Excerpted text
· · · · ·
A length L1 of each first opening 81, a length L2 of each second opening 82, and a length L3 of each third opening 83 are determined according to a width Wa of each arched core 72 and a distance Wb between adjacent arched cores 72. The length L1, the length L2, and the length L3 represent a dimension of each first opening 81, a dimension of each second opening 82, and a dimension of each third opening 83, respectively, in the longitudinal direction D2 of the coil 52. The width Wa represents a dimension of each arched core 72 in the longitudinal direction D2 of the coil 52.

A width W1 of each first opening 81, a width W2 of each second opening 82, and a width W3 of each third opening 83 are determined based on a shape of the cover 80. The width W1 is preferably smaller than the width W2. The width W1, the width W2, and the width W3 represent a dimension of each first opening 81, a dimension of each second opening 82, and a dimension of each third opening 83, respectively, in the sheet conveyance direction D1.

In a configuration in which the width Wa is 10 mm and the width Wb is 20 mm, for example, the length L1 is no less than 10 mm and no greater than 20 mm, the width W1 is no less than 5 mm and no greater than 10 mm, the length L2 is no less than 10 mm and no greater than 20 mm, the width W2 is no less than 10 mm and no greater than 15 mm, the length L3 is no less than 10 mm and no greater than 20 mm, and the width W3 is no less than 10 mm and no greater than 20 mm.

According to the first embodiment, as described above with reference to FIGS. 2 to 4, the first linear section 52A is cooled by the gas from the first openings 81, and the second linear section 52B is cooled by the gas from the second openings 82. It is therefore possible to cool the coil 52 while also preventing a difference in temperature from occurring between the first linear section 52A and the second linear section 52B. That is, it is possible to cool the coil 52 while also preventing a difference in temperature from occurring in the coil 52.
· · · · ·
Complete the following
1. Copy out the coil-cooling passage from "A width W1 of" down to "conveyance direction D1.".
2. Continue the coil-cooling passage from where it stops.
· · · · ·
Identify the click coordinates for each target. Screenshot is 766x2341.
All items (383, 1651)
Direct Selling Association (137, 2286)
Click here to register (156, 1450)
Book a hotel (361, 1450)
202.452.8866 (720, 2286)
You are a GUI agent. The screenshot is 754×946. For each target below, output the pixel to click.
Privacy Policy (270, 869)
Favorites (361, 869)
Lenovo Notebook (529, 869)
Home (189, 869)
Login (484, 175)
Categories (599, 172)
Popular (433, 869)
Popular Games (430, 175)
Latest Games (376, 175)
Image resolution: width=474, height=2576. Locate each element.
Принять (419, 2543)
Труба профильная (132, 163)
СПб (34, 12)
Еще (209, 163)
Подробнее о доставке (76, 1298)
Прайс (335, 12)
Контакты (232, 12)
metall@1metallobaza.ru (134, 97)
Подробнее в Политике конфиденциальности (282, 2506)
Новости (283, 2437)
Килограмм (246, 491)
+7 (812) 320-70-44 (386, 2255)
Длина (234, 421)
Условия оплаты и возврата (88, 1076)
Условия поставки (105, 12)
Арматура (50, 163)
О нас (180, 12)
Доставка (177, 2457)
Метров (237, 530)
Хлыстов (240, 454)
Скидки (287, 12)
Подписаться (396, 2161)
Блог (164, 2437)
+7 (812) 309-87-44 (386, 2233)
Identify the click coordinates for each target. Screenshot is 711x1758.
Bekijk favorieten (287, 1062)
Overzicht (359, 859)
· · · · ·
Task-by-task outputs
1.
A width W1 of each first opening 81, a width W2 of each second opening 82, and a width W3 of each third opening 83 are determined based on a shape of the cover 80. The width W1 is preferably smaller than the width W2. The width W1, the width W2, and the width W3 represent a dimension of each first opening 81, a dimension of each second opening 82, and a dimension of each third opening 83, respectively, in the sheet conveyance direction D1.

2.
According to the first embodiment, as described above with reference to FIGS. 3 and 4, the second openings 82 are located at the side closer to the first linear section 52A of the coil 52 than the center line C of the coil 52 in the longitudinal direction D2. Each of the second openings 82 can therefore be restricted to a smaller area compared to the configuration in which each of the second openings spans across the center line C. It is therefore possible to restrict reduction of the strength of the cover 80 while restricting leakage of the magnetic flux. Furthermore, the first guides 80e are farther from the center cores 55 and the coil 52 compared to the configuration in which each of the second openings spans across the center line C. It is therefore possible to prevent the first guides 80e from contacting the center cores 55 and the coil 52, ensuring a sufficient distance for insulation.

According to the first embodiment, as described above with reference to FIG. 5, the first guides 80e guide the gas sent to the second openings 82 to a space in which the second linear section 52B of the coil 52 is placed. It is therefore possible to effectively cool the second linear section 52B and further prevent a difference in temperature from occurring between the first linear section 52A and the second linear section 52B.

According to the first embodiment, the intake section 101 sends the gas toward the first openings 81 and the second openings 82. It is therefore possible to cause the gas to effectively flow from the first openings 81 and the second openings 82 toward the coil 52.

Furthermore, as described with reference to FIG. 6, the first openings 81 are located opposite to the holding portions 74a. The gas from the first openings 81 is therefore blown to the first linear section 52A via the holding portions 74a. It is therefore possible to prevent the first linear section 52A from being excessively cooled and prevent a situation in which the second linear section 52B is hard to cool due to the gas that has received heat from the first linear section 52A. The first openings 81 have a smaller area than the second openings 82. This configuration restricts the gas that flows from the first openings 81 toward the first linear section 52A to a smaller amount. It is therefore possible to prevent the first linear section 52A from being excessively cooled and prevent a situation in which the second linear section 52B is hard to cool due to the gas that has received heat from the first linear section 52A.

The second openings 82 are located opposite to the fourth openings 74c. It is therefore possible to effectively send the gas from the second openings 82 to the second linear section 52B through the fourth openings 74c.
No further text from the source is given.